# What is expected
Update the records by replacing "GUI agent" with "desktop agent" and leaving everything else as it is.

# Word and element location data

---

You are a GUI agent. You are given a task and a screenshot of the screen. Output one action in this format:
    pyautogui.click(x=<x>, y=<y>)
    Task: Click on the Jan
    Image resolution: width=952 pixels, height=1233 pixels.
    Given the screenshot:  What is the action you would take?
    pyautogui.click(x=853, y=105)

---

# The response
You are a desktop agent. You are given a task and a screenshot of the screen. Output one action in this format:
    pyautogui.click(x=<x>, y=<y>)
    Task: Click on the Jan
    Image resolution: width=952 pixels, height=1233 pixels.
    Given the screenshot:  What is the action you would take?
    pyautogui.click(x=853, y=105)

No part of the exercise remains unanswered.